6 Key Points from Circular 08/2026/TT-BTC on Pre-Funding Requirements for Foreign

Quick Reference

  • Circular 08/2026/TT-BTC modifies the timing of funding requirements for certain securities transactions in Vietnam
  • Eligible foreign institutional investors may place buy orders before funds are credited, subject to settlement obligations
  • The change aligns Vietnam’s securities market with international post-trade settlement practices
  • The rule does not apply to individual investors and does not liberalize foreign exchange controls
  • Settlement risk is managed through licensed securities companies and custodians
  • The reform enhances market accessibility while preserving financial stability safeguards
5 Key Points from Circular 08/2026/TT-BTC on Pre-Funding Requirements for Foreign Institutional Investors
6 Key Points from Circular 08/2026/TT-BTC on Pre-Funding Requirements for Foreign Institutional Investors

Background History on Vietnam’s Pre-funding Model

Under the previous framework, investors were generally required to deposit 100% of purchase funds in a local account before placing a buy order. This approach differed from settlement mechanics used in most developed capital markets, where trades are typically executed first and settled within a standard cycle.
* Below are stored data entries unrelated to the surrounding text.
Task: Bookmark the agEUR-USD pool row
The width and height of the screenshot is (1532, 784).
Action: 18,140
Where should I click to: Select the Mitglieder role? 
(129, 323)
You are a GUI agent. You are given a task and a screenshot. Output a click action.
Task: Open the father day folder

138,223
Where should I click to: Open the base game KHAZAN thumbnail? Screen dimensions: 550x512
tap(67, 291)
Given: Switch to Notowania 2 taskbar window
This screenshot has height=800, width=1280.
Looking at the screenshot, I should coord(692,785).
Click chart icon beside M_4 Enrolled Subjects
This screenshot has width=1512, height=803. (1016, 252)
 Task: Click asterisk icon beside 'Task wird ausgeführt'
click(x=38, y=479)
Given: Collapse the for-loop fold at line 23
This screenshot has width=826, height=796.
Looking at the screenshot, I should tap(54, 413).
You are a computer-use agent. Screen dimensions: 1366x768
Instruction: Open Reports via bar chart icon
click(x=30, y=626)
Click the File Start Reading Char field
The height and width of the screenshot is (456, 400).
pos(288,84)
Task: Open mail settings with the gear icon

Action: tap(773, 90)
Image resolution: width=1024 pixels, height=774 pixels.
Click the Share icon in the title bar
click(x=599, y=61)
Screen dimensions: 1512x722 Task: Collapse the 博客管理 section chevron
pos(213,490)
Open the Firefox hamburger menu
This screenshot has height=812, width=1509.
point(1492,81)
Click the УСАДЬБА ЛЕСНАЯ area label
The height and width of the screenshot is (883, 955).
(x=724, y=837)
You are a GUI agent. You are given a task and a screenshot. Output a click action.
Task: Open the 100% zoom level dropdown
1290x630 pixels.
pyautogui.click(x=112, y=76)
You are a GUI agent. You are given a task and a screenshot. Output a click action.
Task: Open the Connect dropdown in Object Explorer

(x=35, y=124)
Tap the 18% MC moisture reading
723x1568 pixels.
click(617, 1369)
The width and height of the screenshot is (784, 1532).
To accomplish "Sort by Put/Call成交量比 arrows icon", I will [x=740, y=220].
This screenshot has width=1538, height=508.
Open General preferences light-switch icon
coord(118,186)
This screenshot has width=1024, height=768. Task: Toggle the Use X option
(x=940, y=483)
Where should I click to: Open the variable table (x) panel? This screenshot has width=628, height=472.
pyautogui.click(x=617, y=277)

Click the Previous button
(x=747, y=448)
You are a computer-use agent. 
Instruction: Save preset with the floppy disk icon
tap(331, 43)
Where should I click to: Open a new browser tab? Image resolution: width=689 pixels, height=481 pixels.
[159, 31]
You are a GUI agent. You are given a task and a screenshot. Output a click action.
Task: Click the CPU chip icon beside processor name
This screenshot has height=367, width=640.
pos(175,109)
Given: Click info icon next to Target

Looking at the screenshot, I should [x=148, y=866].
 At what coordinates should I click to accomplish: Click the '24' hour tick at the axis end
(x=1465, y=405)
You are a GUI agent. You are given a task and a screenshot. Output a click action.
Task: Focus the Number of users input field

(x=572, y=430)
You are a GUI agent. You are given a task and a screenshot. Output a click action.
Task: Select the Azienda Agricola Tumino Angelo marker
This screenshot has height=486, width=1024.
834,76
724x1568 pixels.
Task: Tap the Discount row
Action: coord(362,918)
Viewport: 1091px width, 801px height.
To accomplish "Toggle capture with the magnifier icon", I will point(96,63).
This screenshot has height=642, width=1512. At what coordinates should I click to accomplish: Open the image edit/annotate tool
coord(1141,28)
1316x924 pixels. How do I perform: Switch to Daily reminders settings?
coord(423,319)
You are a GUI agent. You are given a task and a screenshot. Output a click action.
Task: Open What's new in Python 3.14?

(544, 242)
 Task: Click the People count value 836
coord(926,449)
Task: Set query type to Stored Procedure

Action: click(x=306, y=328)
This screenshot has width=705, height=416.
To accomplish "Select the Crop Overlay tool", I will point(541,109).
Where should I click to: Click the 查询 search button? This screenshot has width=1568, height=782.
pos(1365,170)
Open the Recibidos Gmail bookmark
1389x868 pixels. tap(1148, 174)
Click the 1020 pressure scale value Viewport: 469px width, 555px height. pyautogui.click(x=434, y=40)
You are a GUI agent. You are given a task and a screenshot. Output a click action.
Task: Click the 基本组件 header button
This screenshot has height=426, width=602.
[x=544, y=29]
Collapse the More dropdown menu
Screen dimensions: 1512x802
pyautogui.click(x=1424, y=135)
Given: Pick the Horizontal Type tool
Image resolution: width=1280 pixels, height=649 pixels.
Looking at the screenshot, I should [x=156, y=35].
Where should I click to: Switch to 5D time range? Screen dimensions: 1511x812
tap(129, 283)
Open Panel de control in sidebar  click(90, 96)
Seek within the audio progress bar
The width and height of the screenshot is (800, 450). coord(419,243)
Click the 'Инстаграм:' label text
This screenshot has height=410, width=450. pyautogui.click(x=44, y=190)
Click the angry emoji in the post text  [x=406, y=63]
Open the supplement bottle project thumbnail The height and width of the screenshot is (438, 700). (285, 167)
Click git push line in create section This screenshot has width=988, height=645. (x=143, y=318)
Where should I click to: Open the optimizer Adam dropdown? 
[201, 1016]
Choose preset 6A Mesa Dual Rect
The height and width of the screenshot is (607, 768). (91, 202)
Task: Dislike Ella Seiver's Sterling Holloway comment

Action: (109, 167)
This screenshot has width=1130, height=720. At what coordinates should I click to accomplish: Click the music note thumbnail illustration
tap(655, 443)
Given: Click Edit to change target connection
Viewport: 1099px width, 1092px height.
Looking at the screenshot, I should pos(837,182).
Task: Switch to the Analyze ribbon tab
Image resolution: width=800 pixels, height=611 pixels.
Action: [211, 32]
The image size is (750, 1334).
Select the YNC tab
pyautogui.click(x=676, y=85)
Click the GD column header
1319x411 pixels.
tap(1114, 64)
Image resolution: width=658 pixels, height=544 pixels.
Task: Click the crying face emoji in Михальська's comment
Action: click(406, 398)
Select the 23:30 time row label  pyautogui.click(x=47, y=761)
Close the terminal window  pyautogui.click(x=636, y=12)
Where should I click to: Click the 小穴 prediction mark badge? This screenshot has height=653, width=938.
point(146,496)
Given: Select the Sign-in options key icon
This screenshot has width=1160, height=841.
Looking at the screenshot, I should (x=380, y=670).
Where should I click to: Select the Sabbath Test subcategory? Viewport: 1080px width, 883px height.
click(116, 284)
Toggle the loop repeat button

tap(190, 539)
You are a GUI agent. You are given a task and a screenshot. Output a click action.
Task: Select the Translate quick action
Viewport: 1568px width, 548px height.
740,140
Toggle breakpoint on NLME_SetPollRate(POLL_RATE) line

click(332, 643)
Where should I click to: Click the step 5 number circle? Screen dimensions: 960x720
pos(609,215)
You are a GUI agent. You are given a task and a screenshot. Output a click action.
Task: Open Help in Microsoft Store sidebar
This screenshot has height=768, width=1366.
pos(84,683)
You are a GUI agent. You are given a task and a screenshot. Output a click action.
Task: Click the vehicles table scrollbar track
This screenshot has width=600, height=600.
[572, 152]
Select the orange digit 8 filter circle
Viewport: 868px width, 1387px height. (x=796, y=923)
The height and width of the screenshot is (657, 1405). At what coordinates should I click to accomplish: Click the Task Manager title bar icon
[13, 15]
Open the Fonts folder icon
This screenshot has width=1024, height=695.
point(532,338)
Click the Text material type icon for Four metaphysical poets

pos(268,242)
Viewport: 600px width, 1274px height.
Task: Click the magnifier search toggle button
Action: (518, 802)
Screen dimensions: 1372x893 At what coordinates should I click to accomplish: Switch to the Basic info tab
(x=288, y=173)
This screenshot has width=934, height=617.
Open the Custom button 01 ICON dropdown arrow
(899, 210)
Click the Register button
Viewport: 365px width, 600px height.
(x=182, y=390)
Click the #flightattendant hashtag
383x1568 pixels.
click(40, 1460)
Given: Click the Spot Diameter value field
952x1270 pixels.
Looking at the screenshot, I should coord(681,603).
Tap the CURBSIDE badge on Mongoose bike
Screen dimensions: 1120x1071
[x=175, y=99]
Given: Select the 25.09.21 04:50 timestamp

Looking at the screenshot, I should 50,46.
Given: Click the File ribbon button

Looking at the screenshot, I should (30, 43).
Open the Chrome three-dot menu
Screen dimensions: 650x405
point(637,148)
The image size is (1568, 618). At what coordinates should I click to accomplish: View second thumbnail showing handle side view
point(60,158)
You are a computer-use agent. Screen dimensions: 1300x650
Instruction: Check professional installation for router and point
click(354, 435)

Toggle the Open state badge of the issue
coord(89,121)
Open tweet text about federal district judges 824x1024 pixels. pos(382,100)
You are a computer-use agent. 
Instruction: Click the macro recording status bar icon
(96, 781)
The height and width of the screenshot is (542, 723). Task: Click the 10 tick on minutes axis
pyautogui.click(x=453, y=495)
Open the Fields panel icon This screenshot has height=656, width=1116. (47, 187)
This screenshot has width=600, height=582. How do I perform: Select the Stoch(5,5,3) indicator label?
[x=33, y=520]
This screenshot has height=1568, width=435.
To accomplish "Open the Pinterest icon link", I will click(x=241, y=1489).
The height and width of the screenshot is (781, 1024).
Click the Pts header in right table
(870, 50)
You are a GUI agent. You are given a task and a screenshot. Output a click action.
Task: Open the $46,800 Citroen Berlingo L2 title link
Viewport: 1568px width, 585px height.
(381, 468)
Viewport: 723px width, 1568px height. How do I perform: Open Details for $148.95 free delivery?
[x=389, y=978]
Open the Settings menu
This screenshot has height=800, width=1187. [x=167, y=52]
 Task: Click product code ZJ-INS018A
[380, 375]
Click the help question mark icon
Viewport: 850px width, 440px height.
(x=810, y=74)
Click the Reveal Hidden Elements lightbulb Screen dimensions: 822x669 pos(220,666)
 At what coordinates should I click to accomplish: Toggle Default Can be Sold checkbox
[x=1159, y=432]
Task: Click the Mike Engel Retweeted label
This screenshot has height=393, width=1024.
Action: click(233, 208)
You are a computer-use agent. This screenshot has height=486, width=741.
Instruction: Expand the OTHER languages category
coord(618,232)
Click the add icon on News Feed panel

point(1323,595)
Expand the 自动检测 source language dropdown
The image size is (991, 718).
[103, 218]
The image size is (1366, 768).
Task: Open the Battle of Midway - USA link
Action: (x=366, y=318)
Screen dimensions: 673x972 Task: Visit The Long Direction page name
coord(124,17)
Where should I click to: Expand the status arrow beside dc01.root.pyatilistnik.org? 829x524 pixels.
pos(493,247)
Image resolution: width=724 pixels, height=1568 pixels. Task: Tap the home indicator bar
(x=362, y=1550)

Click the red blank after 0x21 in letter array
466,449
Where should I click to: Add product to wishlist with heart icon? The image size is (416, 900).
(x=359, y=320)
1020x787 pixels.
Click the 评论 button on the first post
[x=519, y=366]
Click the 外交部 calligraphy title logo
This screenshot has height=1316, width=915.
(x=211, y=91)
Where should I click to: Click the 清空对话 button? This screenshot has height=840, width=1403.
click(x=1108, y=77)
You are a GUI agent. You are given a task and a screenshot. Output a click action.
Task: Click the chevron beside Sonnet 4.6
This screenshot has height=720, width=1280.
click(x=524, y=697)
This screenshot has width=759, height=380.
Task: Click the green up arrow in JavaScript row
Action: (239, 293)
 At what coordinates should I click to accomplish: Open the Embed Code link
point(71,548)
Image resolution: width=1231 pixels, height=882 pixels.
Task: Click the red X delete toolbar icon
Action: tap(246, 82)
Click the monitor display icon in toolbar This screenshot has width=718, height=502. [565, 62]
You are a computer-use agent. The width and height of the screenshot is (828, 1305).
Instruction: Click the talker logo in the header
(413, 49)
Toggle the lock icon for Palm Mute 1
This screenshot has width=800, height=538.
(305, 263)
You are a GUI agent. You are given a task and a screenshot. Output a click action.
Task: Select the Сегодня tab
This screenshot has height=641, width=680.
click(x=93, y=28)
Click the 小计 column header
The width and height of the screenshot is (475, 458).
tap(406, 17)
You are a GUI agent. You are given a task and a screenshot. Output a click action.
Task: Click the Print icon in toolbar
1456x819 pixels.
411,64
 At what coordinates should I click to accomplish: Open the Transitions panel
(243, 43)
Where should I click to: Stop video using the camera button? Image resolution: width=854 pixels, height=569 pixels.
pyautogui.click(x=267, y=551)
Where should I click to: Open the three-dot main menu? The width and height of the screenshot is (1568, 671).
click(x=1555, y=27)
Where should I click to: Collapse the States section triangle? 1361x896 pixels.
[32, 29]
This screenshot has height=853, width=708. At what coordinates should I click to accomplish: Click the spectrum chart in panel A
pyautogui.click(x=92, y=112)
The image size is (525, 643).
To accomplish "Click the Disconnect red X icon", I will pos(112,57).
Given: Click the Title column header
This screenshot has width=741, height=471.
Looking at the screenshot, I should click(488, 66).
For foreign institutional investors operating across multiple jurisdictions, this created operational inefficiencies and constrained participation in the Vietnamese market.

What Circular 08/2026/TT-BTC Changes

The Ministry of Finance issued Circular 08/2026/TT-BTC in early 2026, introducing targeted changes to pre-funding requirements for certain securities transactions by foreign institutional investors.

The Circular took effect shortly after issuance, marking a step toward aligning Vietnam’s securities settlement framework with international post-trade practices, while maintaining existing foreign exchange controls.

Circular 08/2026/TT-BTC permits eligible foreign institutional investors to execute securities purchase orders before remitting funds, provided that payment is completed within the prescribed settlement cycle.

In international practice, this approach is commonly described as post-trade settlement, where:

  • Execution and settlement occur at different stages; and
  • Intermediaries manage settlement risk through credit assessment and liquidation mechanisms.

Vietnam’s reform adopts this widely recognized model while retaining regulatory oversight.

Who May Rely on the New Rule

Covered investors:

  • Foreign institutional investors, including regulated funds and financial institutions
  • Transactions executed through licensed Vietnamese securities companies, often coordinated with international brokers and custodians

Not covered:

  • Foreign individual investors
  • Vietnamese individual investors
  • Retail structures or nominee arrangements designed to replicate institutional status

What Has not Changed

Circular 08/2026/TT-BTC does not:

  • Remove the obligation to settle trades in full;
  • Permit trading without lawful remittance of funds;
  • Amend foreign exchange control regulations; or
  • Allow individuals to access offshore trading channels for Vietnamese securities.

Funds must still be transferred and settled in compliance with existing law.

How This Change is Aligned to Internal Standard?

Internationally, post-trade settlement is recognized by global standard-setting bodies including IOSCO and the BIS, which Vietnam is member of,  as a core feature of modern securities markets.

Index providers and multilateral institutions assess pre-funding requirements when evaluating market accessibility for institutional investors.

By adjusting the timing of funding requirements for institutional trades, Vietnam aims to:

  • Improve operational compatibility with global markets;
  • Enhance institutional participation; and
  • Support long-term capital market development objectives.

Practical implications

Companies, funds, and intermediaries should:

  • Confirm investor eligibility under Circular 08/2026/TT-BTC;
  • Review brokerage, custody, and settlement arrangements;
  • Avoid assuming the rule extends to individuals or retail investors; and
  • Seek clarification before implementing new trading workflows.